Switzerland consists of three different landscapes; The Jura Mountains, the Alps, and the Mittelland Plains. Mittelland is the area between the Jura mountains in the west, the Alps in the south and the river Rhine in the northeast. Here are the country’s largest agricultural areas. In the Alps lies Switzerland’s highest mountain, Dourspitze, 4634 meters above sea level. Vegetation and flora are diverse and characterized by the country being within several climatic zones. The mountain flora is rich and varied. Several of Europe’s most important rivers flow through Switzerland, and the country has many lakes.
The biggest climate challenge in Switzerland is acid rainfall caused by man-made pollution. Acid rainfall is particularly threatening trees and forest growth in the country. Due to high rainfall amounts of both rain and snow in the mountains, trees are especially important, as they prevent soil erosion and avalanches. Drainage from agriculture also creates a major problem, as it pollutes rivers and water.
People have lived in Switzerland for 50,000 years. The country has been subject to both the Roman Empire, France and the German-Roman Empire. In 1291, the people of three states (also called cantons) came together to form an “oath union”. The goal was to stand together against external attacks. This is considered the origin of today’s Switzerland. Throughout the 1300s, several cantons joined the union, but the government in the country remained more like a collaboration than a country. In the 18th century, Switzerland was invaded by Napoleon and his French forces. In this connection, the country was renamed the Helvetian Confederation (Confoedaratio Helvetica). Although the covenant of oaths between the cantons was restored after the fall of Napoleon, the country’s international abbreviation has remained “CH”.
After a civil war in the mid-1800s, Switzerland was given a new constitution. It states that the country should be a federal state where the cantons have a lot of power. After the new constitution was put into effect, Switzerland has been very politically stable, which also characterizes the country internationally.
Throughout the 1900s, Switzerland remained neutral throughout both world wars. Nevertheless, Switzerland has been accused of avoiding World War II by passively cooperating with Nazi Germany on the Jewish extermination, and allowing its banks to manage gold Germany had stolen in occupied countries.
Society and politics
Switzerland is a federal republic. The country consists of 26 states (cantons), all of whom have much power over their own policies.

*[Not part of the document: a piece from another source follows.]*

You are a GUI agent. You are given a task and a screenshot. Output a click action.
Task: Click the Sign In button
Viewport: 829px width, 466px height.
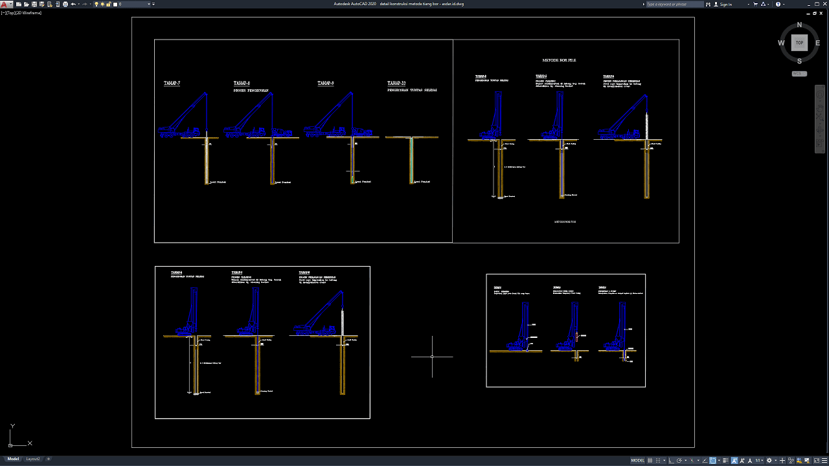click(x=725, y=4)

The political system in Switzerland is characterized by a lot of direct democracy, where the people can, by means of referendums, change government decisions. The central power, the government and parliament, is therefore weaker than in most other countries. This form of government has made it possible to keep the religious, linguistic and geographically divided country together. Despite the political stability that the political system has created, it has made it difficult to achieve major societal changes. Among other things, the country did not get general voting rights for women until 1971, and the last canton did not allow this until 1990.
Immigration and crime are among the most important domestic political issues in the country. This has made the right-wing Swiss People’s Party (SVP) the country’s largest party. The SVP represents a very anti-immigration policy, and has been accused of racism by the UN.
Economics and Commerce
Switzerland is one of the richest countries in the world, with low unemployment and a highly educated population. The Swiss economy is very stable and has grown strongly throughout the post-war period. Switzerland’s economy is driven by finance and insurance, exports of electronics and machinery, and tourism. The country’s political stability, the strong currency and the “Bank secrecy” (Swiss banks are only obliged in exceptional cases to provide information about their customers) have provided the banks with a lot of foreign capital.
From 1992, Switzerland has been a member of the World Bank and the International Monetary Fund (IMF). The government applied for membership in the EU in the same year, which a referendum later rejected. The country has since had a trade agreement with the EU. In 2005, Switzerland joined the Schengen cooperation.